Data breaches are nothing new in this digital age, but the number of Americans affected is alarming.
If you know where to look, you can find some names, addresses, Social Security numbers, even banking information.
“I can’t put a number on how many people,” said Cyber Security Expert Geoff Wilson, with Go Security Pro. “But it’s a staggering amount.”
It was a breach of a handful of folks’ banking information that led to OKCPD taking the reigns on a cross-country investigation.
“Detectives were contacted by a bank out of state,” said Megan Morgan, with Oklahoma City Police. “That bank said they were having some fraudulent activity on multiple accounts within that institution.”
Court documents lay out a trend.
A handful of Tennesseeans received a text and a phone call, allegedly from their bank. The caller would ask the customer if a recent purchase from their account was legitimate.
The customer’s caller ID would in fact show their bank’s name, but there was a problem.
“They used caller ID spoofing,” said Wilson. “A lot of people don’t realize that the phone number that shows up on caller ID can be faked.”
Once on the phone, the suspect banker would pry for personal information to fix the fake problem.
Eventually, they would ask the customer to read back a texted code in order to move forward.
In reality, the fraudster was signing the customer up for a Samsung pay account against their will.
“What that verification code was, is Samsung Pay, Apple Pay, Google Pay saying, ‘Hey, somebody is adding your credit card to your phone, do you authorize this,'” said Geoff. “‘Here’s the verification code to put in if you authorize this.'”
Soon as they get the code, the suspect strikes, purchasing gift cards at Target stores across the mtero.
Tennessee customers lost between $500 to $2,000.
“You’re already thinking, ‘Oh gosh, has my card been stolen,'” said Geoff. “So, you’re more willing to trust the other person on the other end of the line.”
But police say their suspect was a little too predictable.

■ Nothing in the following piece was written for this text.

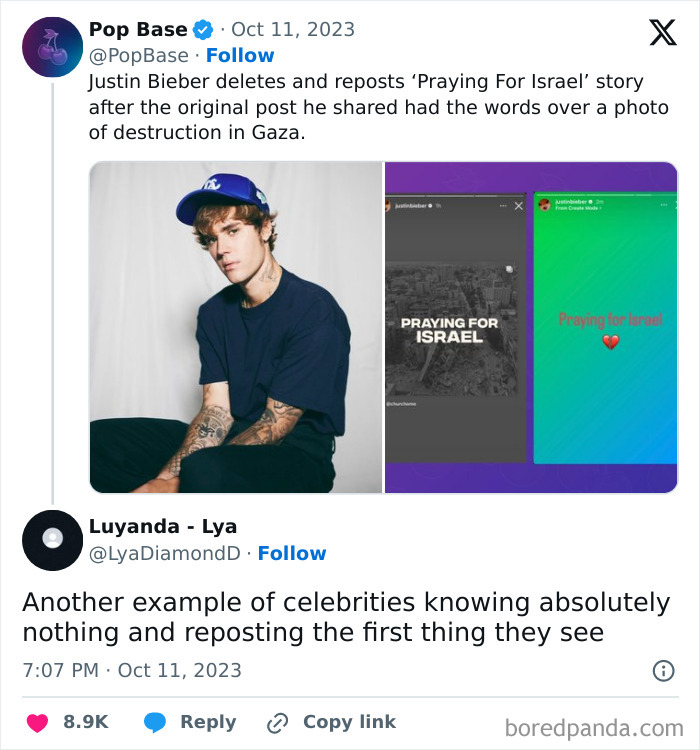Click the X logo
700x750 pixels.
tap(662, 33)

Following an attempted gift card purchase, the bank tipped off OKCPD. Their target was at a Target store in Edmond.
Previously, their suspect had a pattern, and police thought they knew where he might head next.

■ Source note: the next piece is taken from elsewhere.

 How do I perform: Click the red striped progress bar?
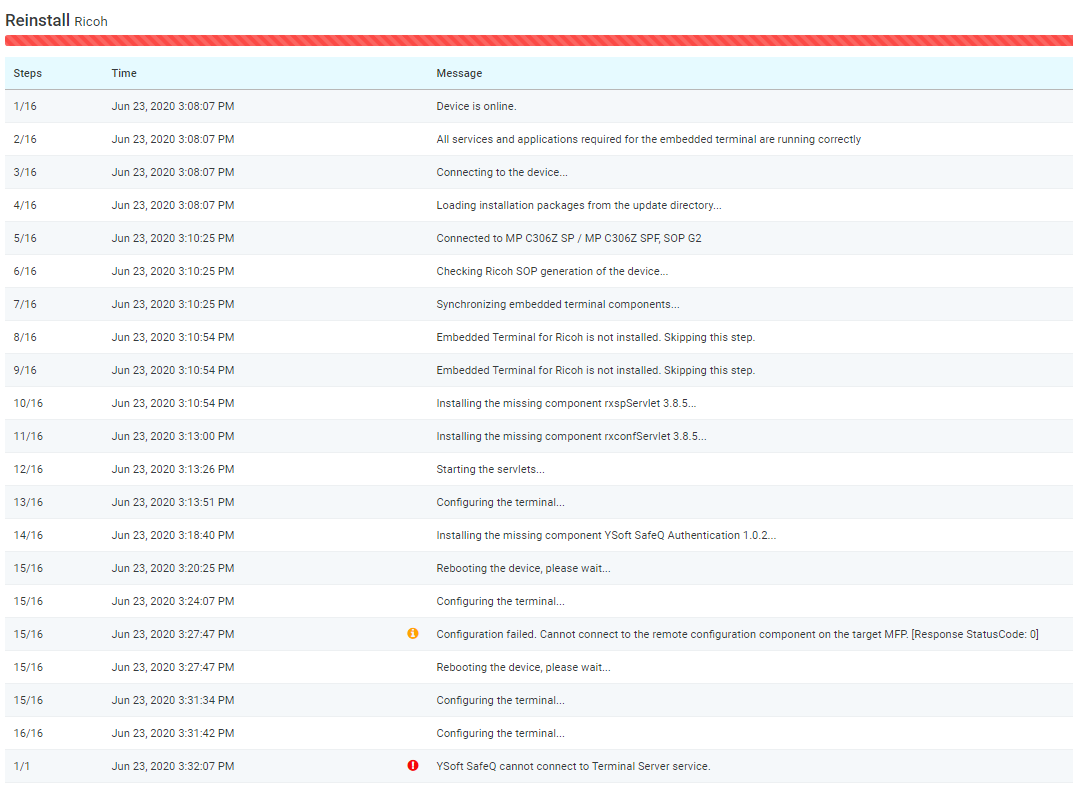536,39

Officers staked out a Target on North Penn and waited.
“[Eventually] they made contact,” said Megan. “Sure enough, it was the suspect.”
Polimis Borgella, a 23-years-old from Florida, now faces multiple fraud charges in Oklahoma.

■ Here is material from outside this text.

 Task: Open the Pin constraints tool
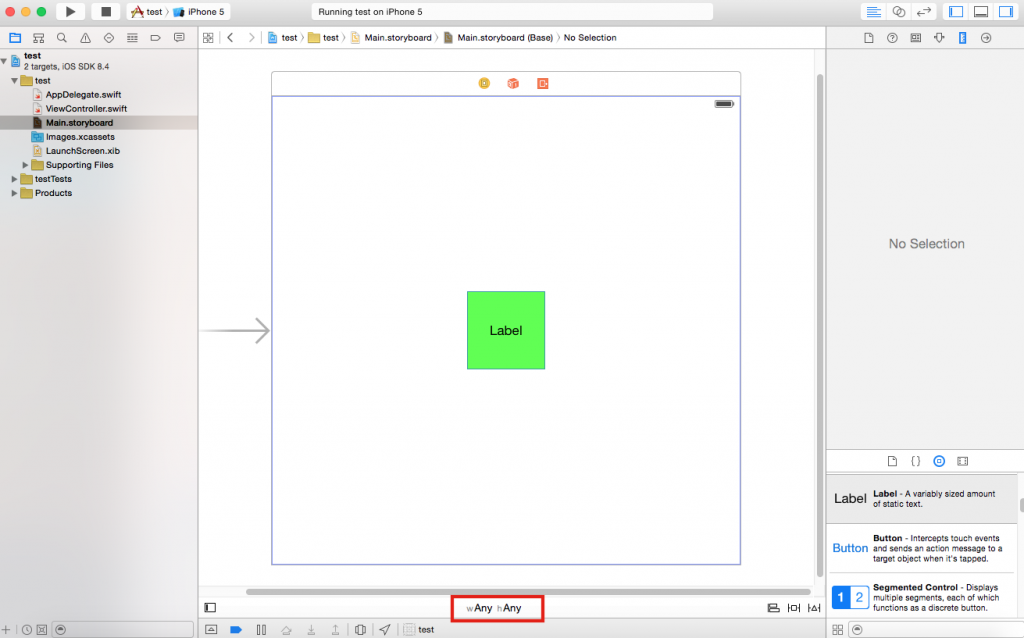pos(792,607)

This scam though seems to be in vogue coast to coast.
A bank out of Pennsylvania sent out a warning earlier this winter.
Geoff Wilson, though, says while the scam game may change, the tactics to beat it remains the same.
“There are things you can do that don’t change across scams,” said Geoff. “Making sure you’re talking to who you’re thinking you’re talking to. Verify identities before you provide sensitive information. Avoid providing that sensitive information over the phone and reporting the issue.”
The investigation continues.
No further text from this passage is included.